本发明涉及一种大肠杆菌重组鸡α-γ二价干扰素及其制备方法。

背景技术

当前家禽肿瘤病和病毒病感染引起的鸡马立克氏病、新城疫、传染性法氏囊病、传染性支气管炎、传染性喉气管炎、脑脊髓炎、流感、传染性贫血、病毒性肝炎等病毒病给养禽业带来巨大的经济损失，今年来已经成为危害鸡业最为严重的疾病之一。对家禽肿瘤病和病毒病的有效治疗一直是困扰禽病防治的重大难题之一。鸡的免疫系统以及在病原感染或注射疫苗时所产生的免疫反应与PURU动物相似，所以可以考虑应用细胞因子来控制疾病。相对来说，禽类的饲养简单、廉价，出笼时间短，而且数量较大，这就需要考虑所用疫苗或者治疗药物的经济价值。绿色食品工程的启动，人们对食品安全的重视的升温，常用抗病毒药物带来的严重的药物残留危及人类的健康，这些问题得到社会的普遍关注。所以，养禽业迫切需要新一代的天然治疗方法。在病原感染和疫苗免疫中，干扰素等细胞因子可调控免疫反应的类型与反应强度，是一种高效的、天然的治疗方法。而按照传统方法进行治疗，很难在短时间内控制病情，而使用基因工程干扰素则可以使机体迅速的抗病毒增殖，抗肿瘤增生，并能提高免疫力。在临床上应用，不但效果明显，而且无药物残留，能在病毒性感染的早期对其进行有效的治疗。利用生物技术手段研制开发畜禽用干扰素(IFN)是在化学药物禁用后抵抗畜禽疫病有力武器，IFN具有广谱的抗病毒作用，表现在毒增殖量减少，细胞损伤程度降低，同时具有提高机体免疫力的双重作用。可用于防治鸡新城疫、禽流感、法氏囊病。本发明选择干扰素的基因工程表达产物开发出绿色高效抗感染生物制剂，实现基因工程表达干扰素产品产业化。

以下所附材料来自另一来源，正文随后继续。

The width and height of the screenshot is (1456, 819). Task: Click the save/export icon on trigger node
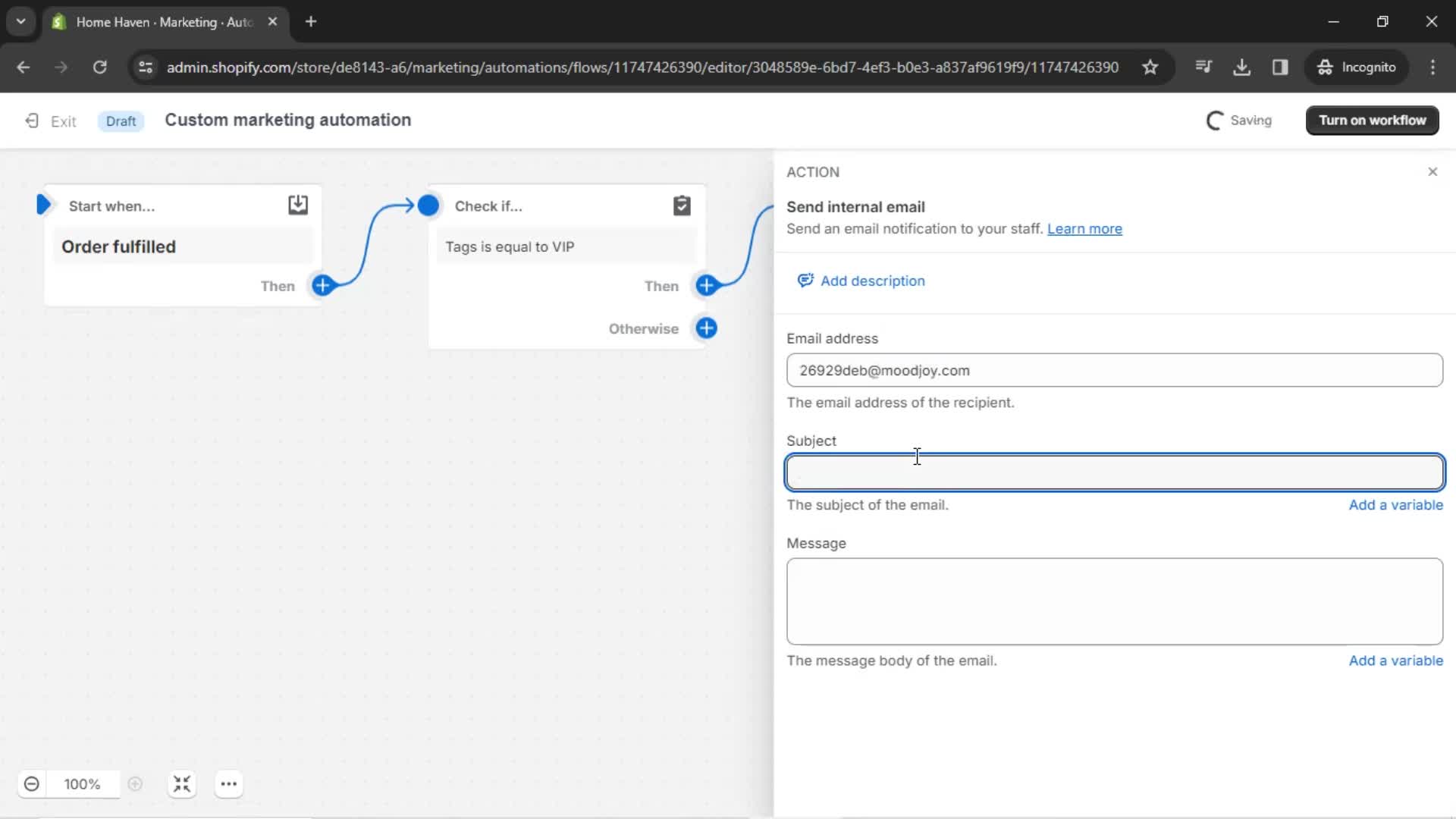click(298, 206)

本发明涉及的一种重组鸡α-γ二价干扰素具有抗病毒和免疫调节的双重功效，未见临床联合应用的报道。

发明内容

1、根据GenBank中鸡IFN-α基因设计引物对，利用PCR技术克隆，在成熟肽基因两侧设计一对引物，分别加入合适的酶切位点，将其亚克隆在表达载体PET上，转化BL21(DE3)后用IPTG诱导表达，用SDS-PAGE电泳分析表达形式，结果为蛋白以包涵体形式表达，破碎菌体提取包涵体纯化后，利用半胱胺酸-半胱胺酸再氧化法对纯化后的包涵体变性液进行分段稀释法复性。通过细胞病变抑制法测定复性液体的抗病毒活性，得到鸡α-干扰素。

2、根据GenBank中鸡IFN-γ基因序列，去掉信号肽区，对其成熟肽区进行大肠杆菌密码子偏好性改造和mRNAde 5’端耳机结构进行分析，在序列两端同时设立BgI II与Hand III酶切位点，进行合成和TA克隆测序验证。再经过表达载体的构建、重组表达载体的转化、诱导表达，在经过电泳后确定表达形式，通过镍柱纯化目的蛋白并抗病毒活性检测，最后得到了鸡γ-干扰素。

3、通过基因设计与合成，表达子载体的构建、诱导表达、目的蛋白纯化及获得活性物质而制成。将鸡α-干扰素和鸡γ-干扰素成熟基因克隆至PET载体上，转化至宿主菌BL21(DE3)中，经IPTG诱导表达，得到了目的蛋白，经过水泡性口炎病毒-鸡胚成纤维细胞系统测定具有很高的抗病毒活性。

本发明的优点在于利用大肠杆菌表达鸡α-干扰素，以包涵体形式表达，通过变性复性后具有广谱的抗病毒作用，而大肠杆菌表达鸡γ-干扰素分泌表达，通过纯化蛋白后具有免疫调节活性和一定的抗病毒活性，二者联合应用具有明显的协同作用，本发明所得二价干扰素可优于单独应用任何一种干扰素对新城疫和法氏囊的治疗和预防。

具体实施方式

根据GenBank中鸡IFN-α基因设计引物对，利用PCR技术克隆IFN-α基因，在成熟肽基因两侧设计一对引物，分别加入合适的酶切位点，将其亚克隆在表达载体PET上，转化BL21(DE3)后用IPTG诱导表达，用SDS-PAGE电泳分析表达形式，结果为蛋白以包涵体形式表达，破碎菌体提取包涵体纯化后，利用半胱胺酸-半胱胺酸再氧化法对纯化后的包涵体变性液进行分段稀释法复性。通过细胞病变抑制法测定复性液体的抗病毒活性，得到鸡α-干扰素。再根据GenBank中鸡IFN-γ基因序列，去掉信号肽区，对其成熟肽区进行大肠杆菌密码子偏好性改造和mRNAde 5’端耳机结构进行分析，在序列两端同时设立BgI II与Hand III酶切位点，进行合成和TA克隆测序验证。再经过表达载体的构建、重组表达载体的转化、诱导表达，在经过电泳后确定表达形式，通过镍柱纯化目的蛋白并抗病毒活性检测，最后得到了鸡α-γ干扰素。